» **Excerpted text**:
Like the best memoirists, Maslov edits his own life effectively. In narrative and picture, this graphic novel contains almost nothing extraneous, no filler or padded material. Maslov presents his life with the spare, flickering intensity of a dream, and fittingly, he begins in his imagination: For the first two pages we see a teenage Nikolai in his log cabin in western Siberia, listening to a radio broadcast about France. The broadcast's questions -- "And what are they wearing on the Champs-Elysees today? What colors do Parisians like this season?" -- are so distant from Nikolai's life that they might as well concern another planet. Images of the Pont Neuf and booksellers on the Seine give way to the shabby expanse of rural Siberia.

Immediately thereafter -- before any biographical information other than his birthplace and family members -- Maslov announces his beginning as an artist. "Holding a pencil," he says, "I could see things I hadn't seen before. ... It was like Siberia had opened up a bit of its heart to me." The five drawings that accompany these words are stunning: monochromatic but rich, alive with light and contour. His admiration for Impressionist painters comes as no surprise: His drawings also blend line-swept vibrancy and an almost Japanese sense of motion. Throughout he succeeds more with landscapes than cityscapes, and more with either than with his people, who tend to be either angelic or grotesque, but never entirely human. Still, just as these forest-and-stream idylls show Western readers that Siberia is something more than an unvaried landscape of ice and snow, Maslov's grotesques speak to lives ravaged by alcohol (which first shows up on page 6; the last glasses are downed five pages from the end), frustration and suppressed rage. The instructor who lectures on the socialist artist's duty and says that "everything about man should be beautiful" is a gap-toothed ogre. The drinkers all have leers; the superior officers have perversely distended mouths; the older men Maslov respects -- his father, a no-nonsense construction foreman -- have square heads and straight mouths, reifications of unbowed stoicism.

» **Data block**:
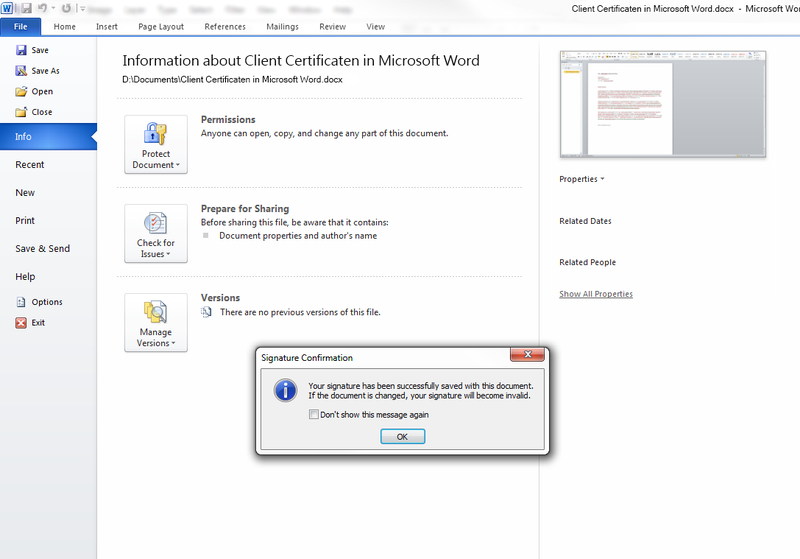Click the Save As icon
The width and height of the screenshot is (800, 559).
pyautogui.click(x=21, y=71)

» **Required actions**:
A: Answer from the Maslov review:
(i) In the first two pages, what is the radio broadcast that the teenage Nikolai hears about?
(ii) How many drawings accompany Maslov's words about holding a pencil?
(iii) On which page does alcohol first appear?
B: Reproduce the passage of the Maslov review starting with "Like the best" and going on through "of rural Siberia.".

» **The responses**:
A:
(i) France
(ii) Five
(iii) Page 6

B:
Like the best memoirists, Maslov edits his own life effectively. In narrative and picture, this graphic novel contains almost nothing extraneous, no filler or padded material. Maslov presents his life with the spare, flickering intensity of a dream, and fittingly, he begins in his imagination: For the first two pages we see a teenage Nikolai in his log cabin in western Siberia, listening to a radio broadcast about France. The broadcast's questions -- "And what are they wearing on the Champs-Elysees today? What colors do Parisians like this season?" -- are so distant from Nikolai's life that they might as well concern another planet. Images of the Pont Neuf and booksellers on the Seine give way to the shabby expanse of rural Siberia.